# Decoy Question



## nemitz (Oct 18, 2005)

I have a question for you guys. I live in Saskatchewan about 4 hrs N. of Minot and have never hunted snows in the field, we always target Canada's and Ducks . We use 48 Fullbodys and do o.k. 
My question is this. If i were to build a decent spread that would be functional. What is the minimum number of decoys would I need to be successful on a regular basis?


----------



## ValleyCityHunter2008 (Jan 13, 2008)

I'v heard 600 is a good number. I use 350 myself and have a had some success with pulling snow geese down from the skiy in the spring. It takes a while to set up and take down 600 decoys. So remember that to. I wouldn't put up a snow spread if it wasn't sillo socks or wind socks because everything else takes to long to put up and take down. Plus storage space.

Use an electronic caller as well. That is more affective than decoys.


----------



## goosegrinder (Mar 4, 2005)

> Use an electronic caller as well. That is more affective than decoys


 How many geese have you shot with just an e-caller and no decoys out?? And how many times have you hunted snow geese that way??

With decent quality decoys, I'd say 250-300 can easily kill snow geese consistantly.

Alex


----------



## ValleyCityHunter2008 (Jan 13, 2008)

goosegrinder said:


> > Use an electronic caller as well. That is more affective than decoys
> 
> 
> How many geese have you shot with just an e-caller and no decoys out?? And how many times have you hunted snow geese that way??


None


----------



## printer (Dec 13, 2009)

start with about 150 silos. seems you can get away with using fewer in the fall. I would also say use a e caller if possible.
If you dont use an e caller you can use your dark goose decoys but keep them seperate. I put my snow decoys behind me twenty or thirty yards. doesnt always work perfectly but we seem to always mix a few in when the birds are in the area. good luck.

Work to complete => Extend the forum thread on snow goose decoy spreads, picking up right after its last post.

Supplied information =>
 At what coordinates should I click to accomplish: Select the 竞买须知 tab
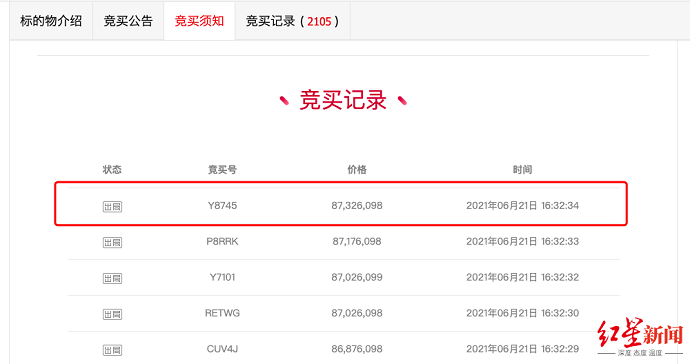[x=199, y=21]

Expected output =>
----------



## Andy Weber (Nov 18, 2009)

There is alot of talk on here about this exact subject. 
It depends alot on what kind of decoys, Full bodies, shells, rags, silo, etc. And where you are. I use a few hundred Full bodies and a few hundred TNTs and I do not think it makes a difference when we mix two spreads together to make it bigger, so in MY OPINION there is a point where you can stop. But If you are on a budget, there are always rags on here for sale from people upgrading or selling out, heck I think I still have my texas rags from when I started, they got me hooked!


----------



## teamshakeandbake (Oct 14, 2008)

In the spring i have sat in the ditch right towards dark and turned the ecaller on or right early in the morning without any decoys and had flocks of snows lock up and come into shooting distance....


----------



## nodakoutdoors.com (Feb 27, 2002)

This fall it doesn't matter - 10 dozen may be enough for the amount of juvies. Do whatever you can to put a spread together and get out and experience this fall....not many snow goose hatches like this!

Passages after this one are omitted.